Da Gespräche über eine gütliche Einigung nicht erfolgreich waren, wurde nun für 1. Februar 2024 ein Verhandlungstermin festgesetzt. Schuster hat bei Rechtswissenschafter Stefan Perner ein Gutachten in Auftrag gegeben und ist "positiv gestimmt". Einige Prozesse auf der Plattform  seien bereits angepasst worden, das Portal können mit kleinen Änderungen weitergeführt werden, ist er überzeugt.  Eine allfällige Änderung des  irreführenden Namens "wird uns das nicht das Genick brechen". 

Disziplinarverfahren für Notare angedroht

Notare, die mit notarity kooperieren, könnten indes Disziplinarverfahren wegen Verstoßes gegen das Standesrecht drohen. Das habe zu Verunsicherung geführt, meint Schuster, den Vertrag mit dem Portal gekündigt habe aber nur ein Notar. Die meisten würden notarity aber nur zur Terminabwicklung nutzen. Dass mit der Plattform Preisdumping betrieben werde, weist der notarity-Chef zurück. "Es geht uns nicht darum, Preis zu dumpen. Man kann mit dem digitalen Prozess Zeit sparen, daher auch Geld."

Unliebsame Konkurrenz?

Die Notariatskammer hat zuletzt in ihrer Aussendung die Entwicklung technischer Systeme zur weiteren Digitalisierung der Notariate ausdrücklich begrüßt.  Das Geschäft dahinter will sie sich offenbar nicht entgehen lassen. Mit der NTB Solutions Gmbh hat sie selbst ein Unternehmen gegründet, das das Portal "Datenraum Notare" betreibt. 
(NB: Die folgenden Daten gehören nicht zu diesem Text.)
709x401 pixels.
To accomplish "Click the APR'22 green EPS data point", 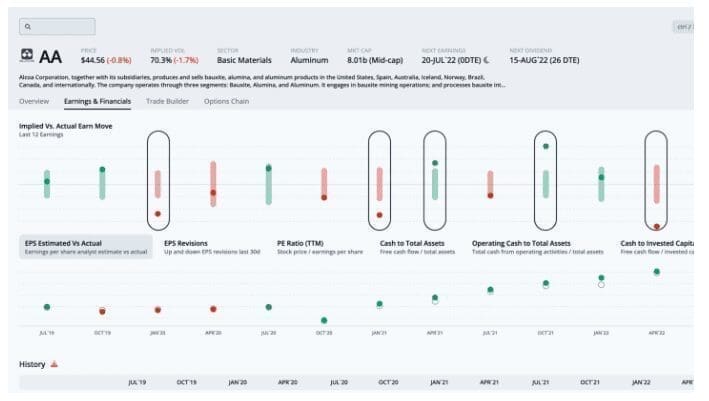I will click(656, 271).
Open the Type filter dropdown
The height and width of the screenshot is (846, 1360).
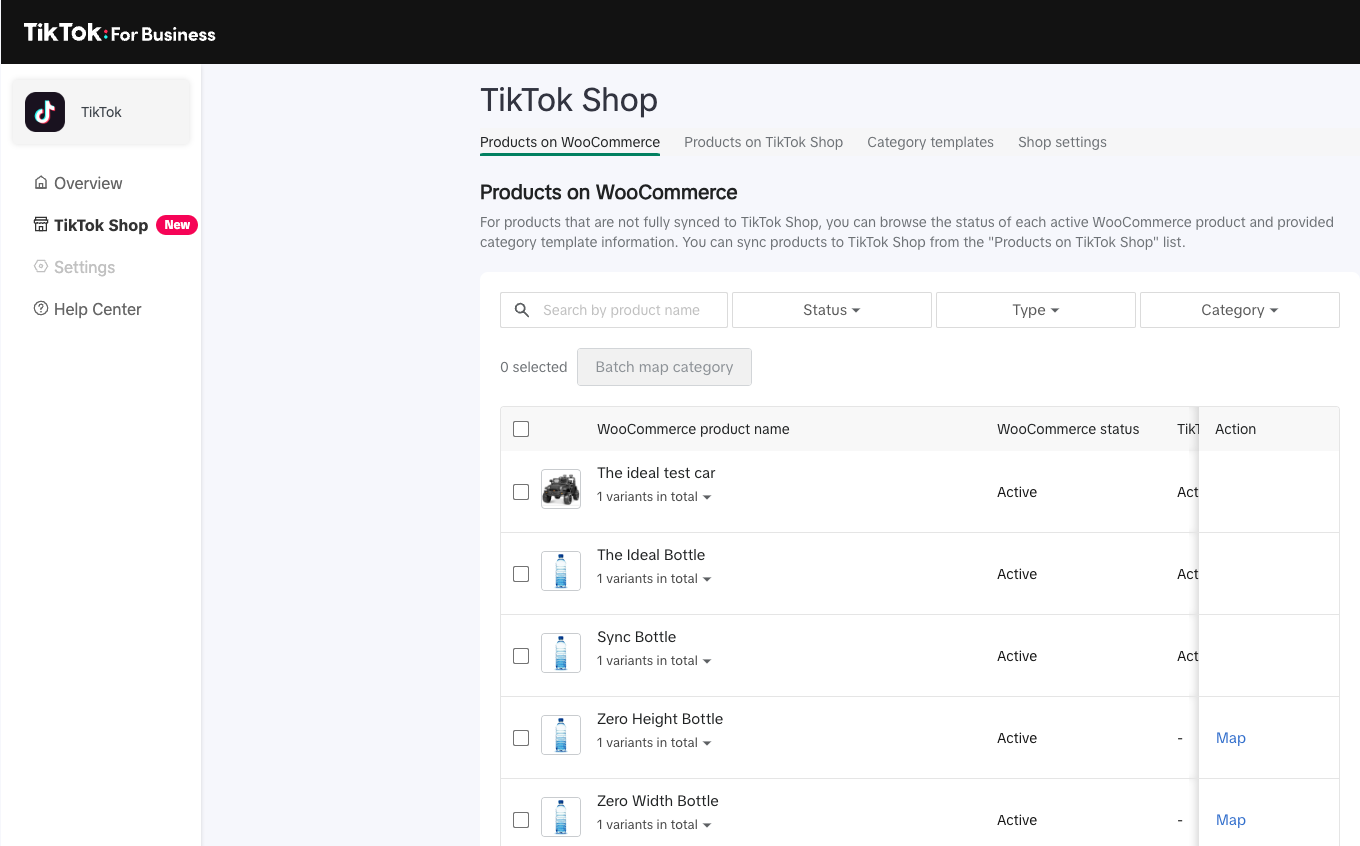(x=1035, y=310)
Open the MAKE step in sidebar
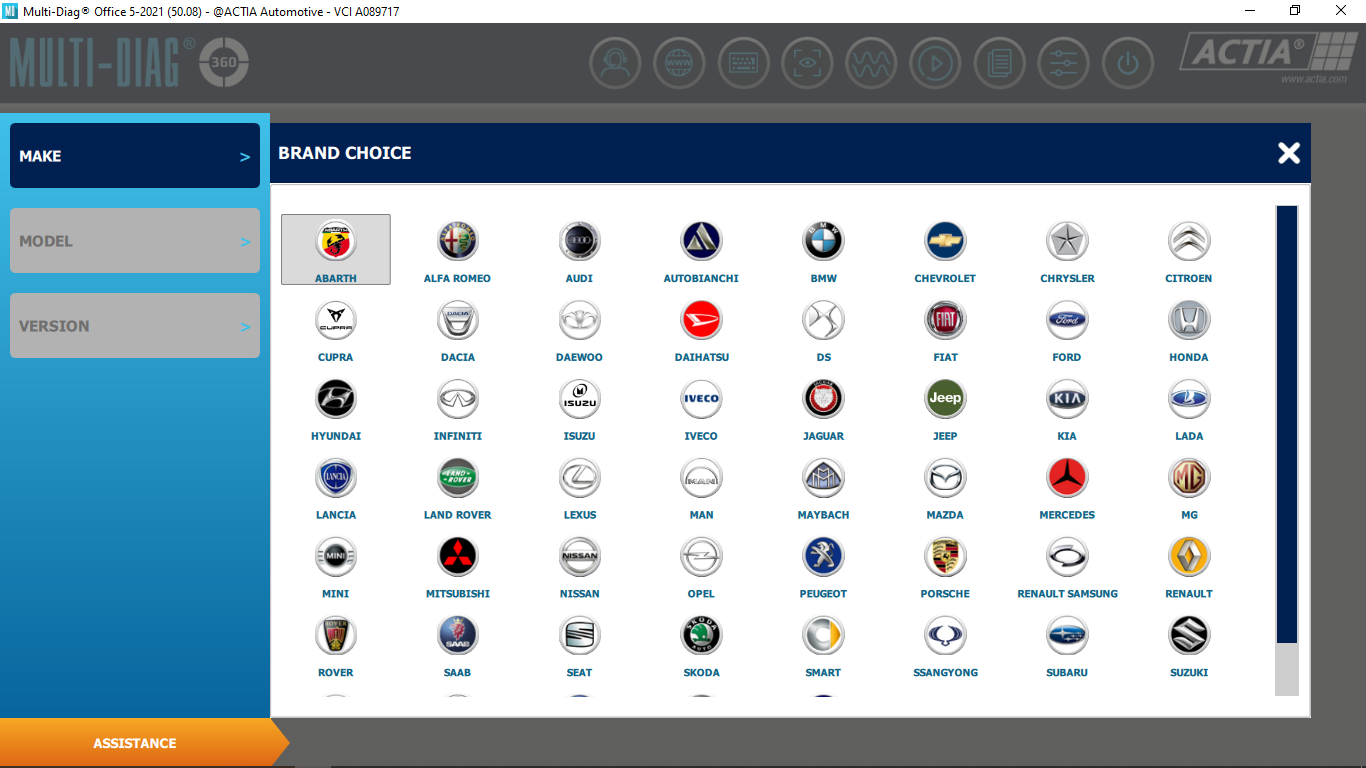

Schuster vermutet hinter der Klage daher auch Eigeninteresse:  "Hier geht es auch um Wettbewerb. Man nimmt die Mitgliedsbeiträge, um uns aus dem Markt zu klagen". 
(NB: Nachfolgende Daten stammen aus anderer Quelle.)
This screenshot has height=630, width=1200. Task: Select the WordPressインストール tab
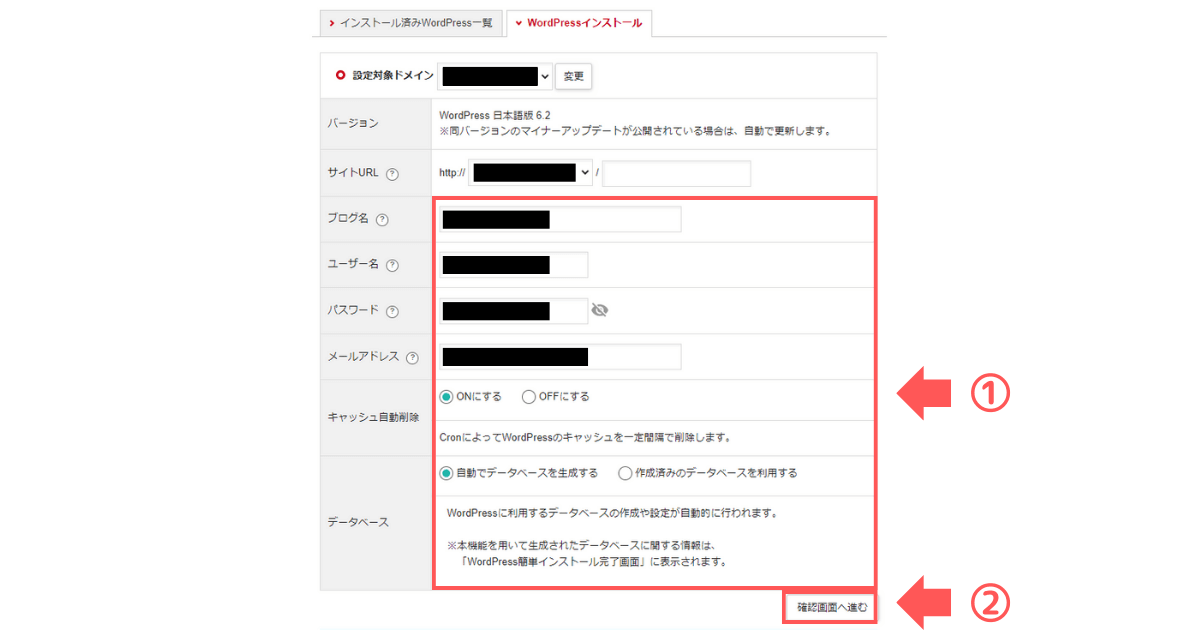coord(579,23)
Was, wenn notarity die Klage verliert. "Dann werden wir im Ausland weiterarbeiten", stellt Schuster klar. Österreich sei ohnehin nicht der große "Wachstumscase". Emotional sei notarity aber mit Österreich sehr verbunden. 

Notariatskammer: Haben digitale GmbH erfunden

Die Notariatskammer stellt auf Anfrage klar, die Digitalisierung der Notariate mit der Entwicklung der digitalen GmbH-Gründung selbst angestoßen zu haben. Mittlerweile gebe es – neben der Entwicklung der NTB – weitere geeignete technische Lösungen für die Digitalisierung der notariellen Rechtsdienstleistungen, die die geltenden rechtlichen Vorschriften für die Erbringung von notariellen Dienstleistungen einhalten würden.